● **Work to be completed**
Your answer must consist solely of the lines from the one containing "Screen dimensions: 455x882" through the last line of the records below, reproduced exactly, with all pictures omitted.

● **Supplied information**

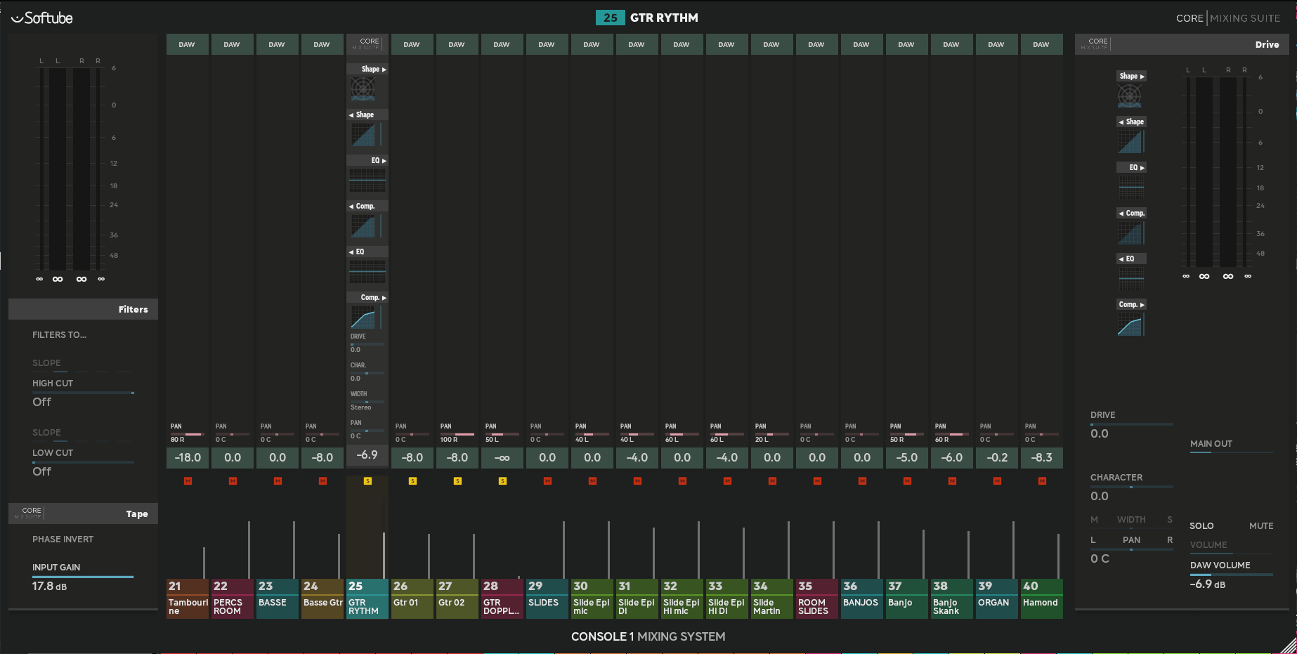Open the FILTERS TO... selector
Viewport: 1297px width, 654px height.
pyautogui.click(x=59, y=335)
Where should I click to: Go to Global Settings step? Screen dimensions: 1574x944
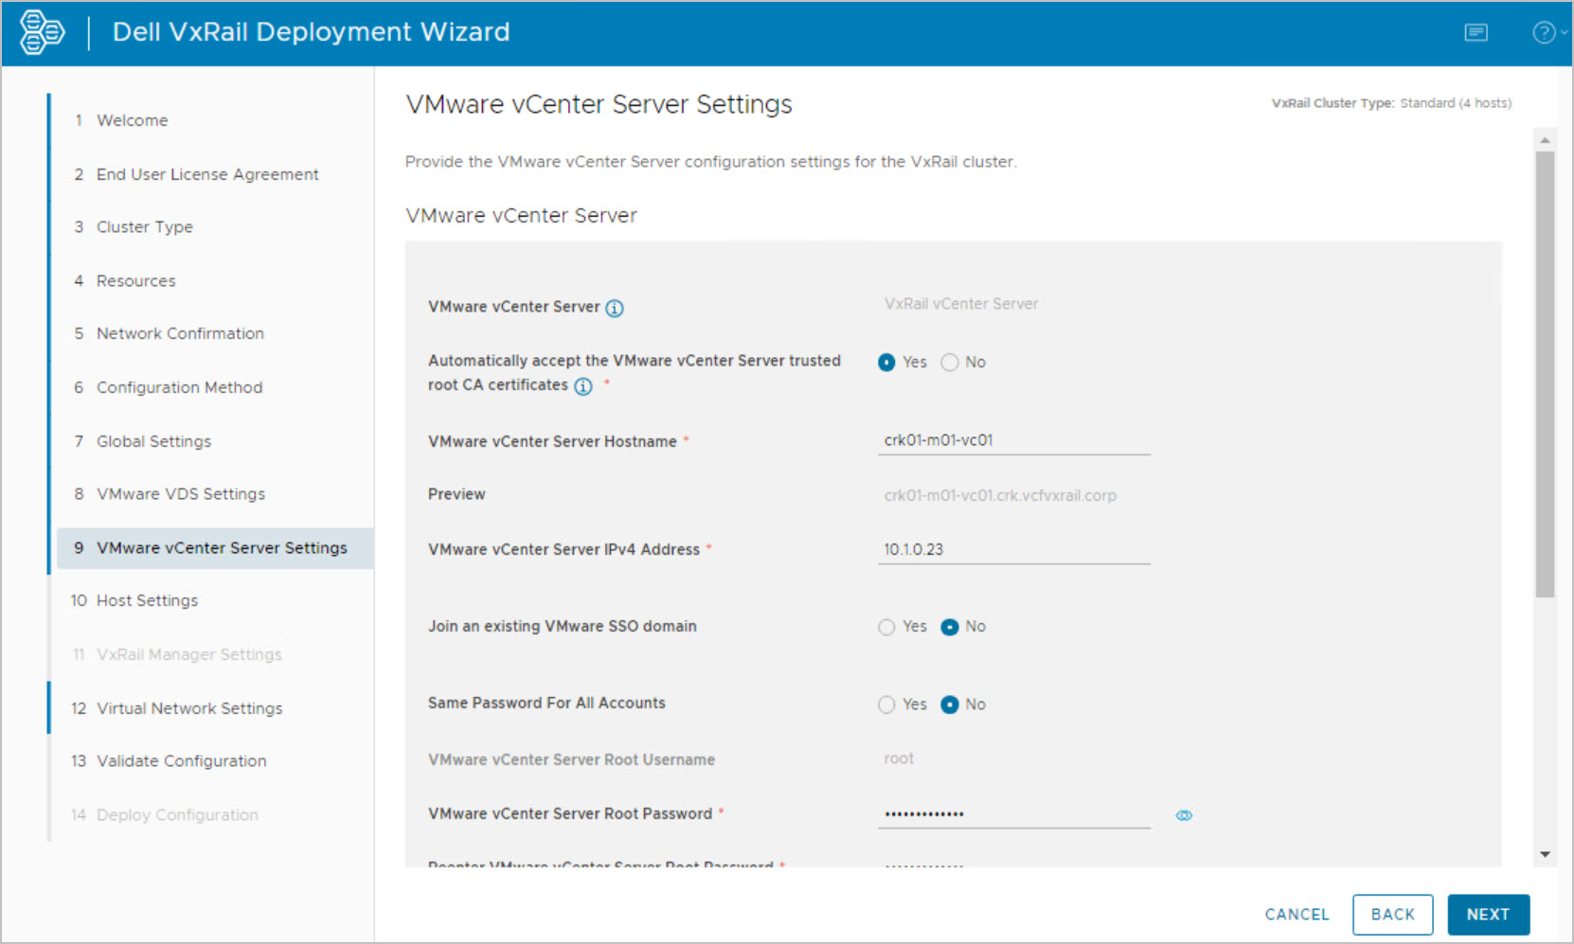(153, 441)
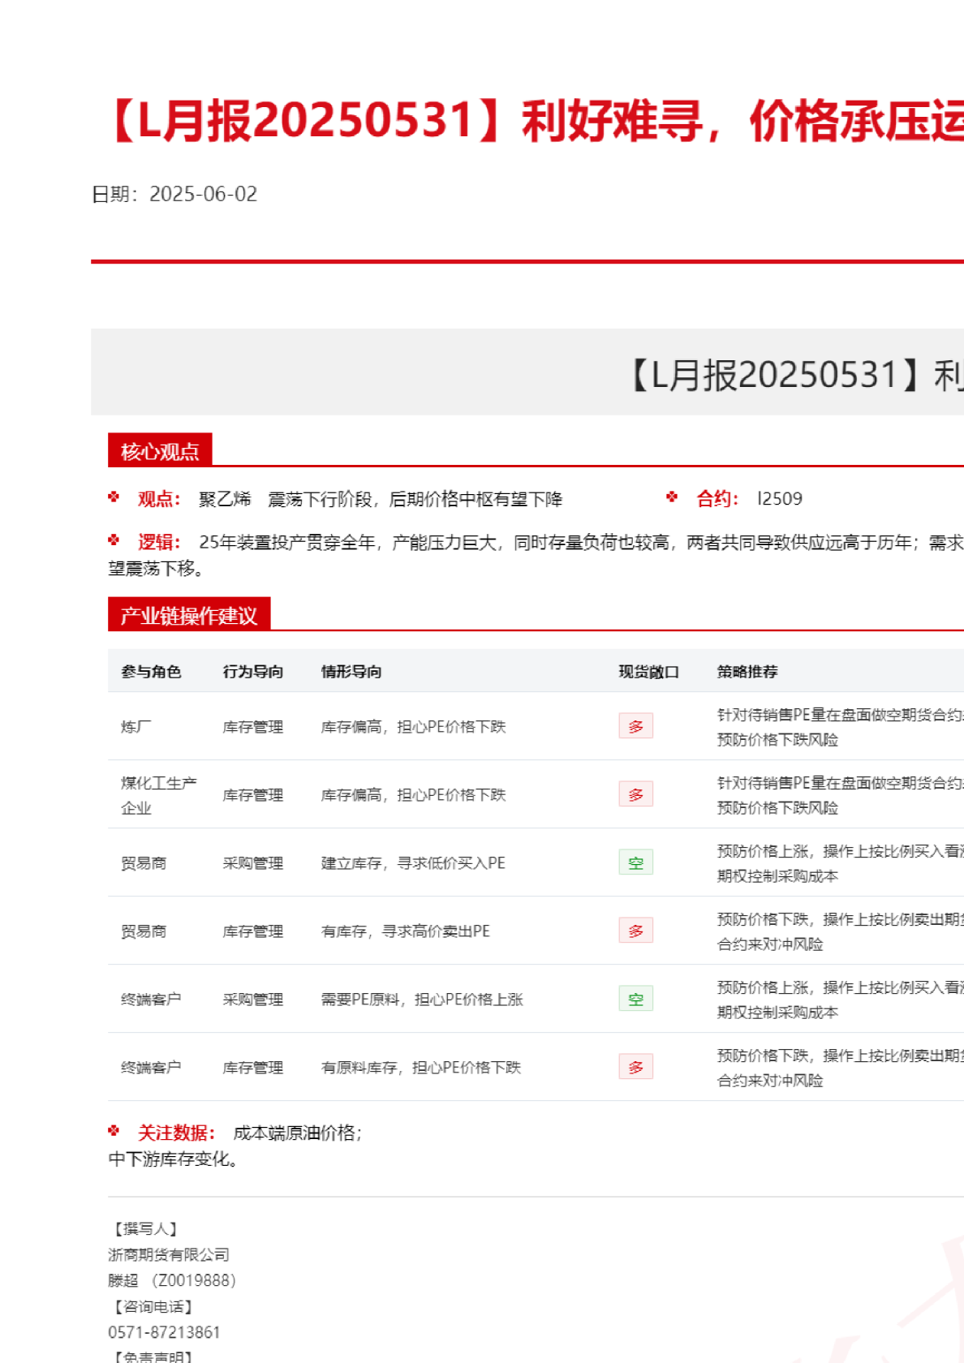The height and width of the screenshot is (1363, 964).
Task: Click the red diamond bullet beside 合约
Action: [672, 497]
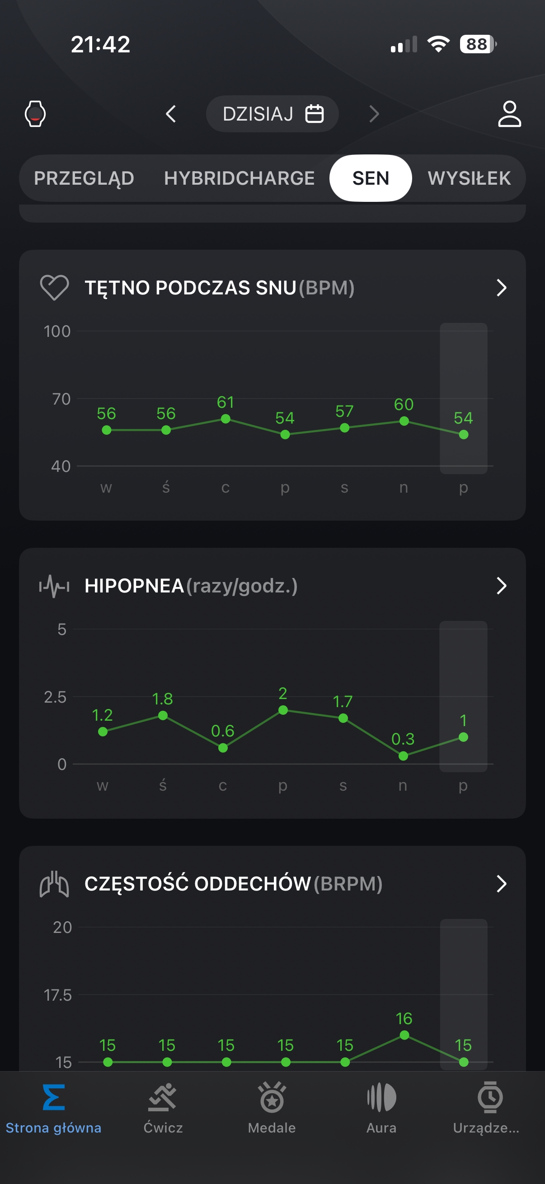Viewport: 545px width, 1184px height.
Task: Switch to the PRZEGLĄD tab
Action: [84, 178]
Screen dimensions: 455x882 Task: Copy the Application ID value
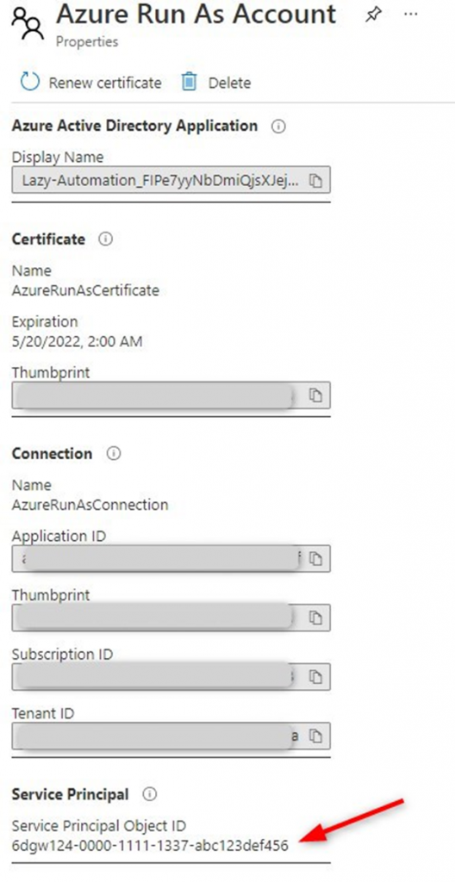pyautogui.click(x=316, y=559)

● **Output for this task**
Screen dimensions: 455x882 Task: Copy the Application ID value
pyautogui.click(x=316, y=559)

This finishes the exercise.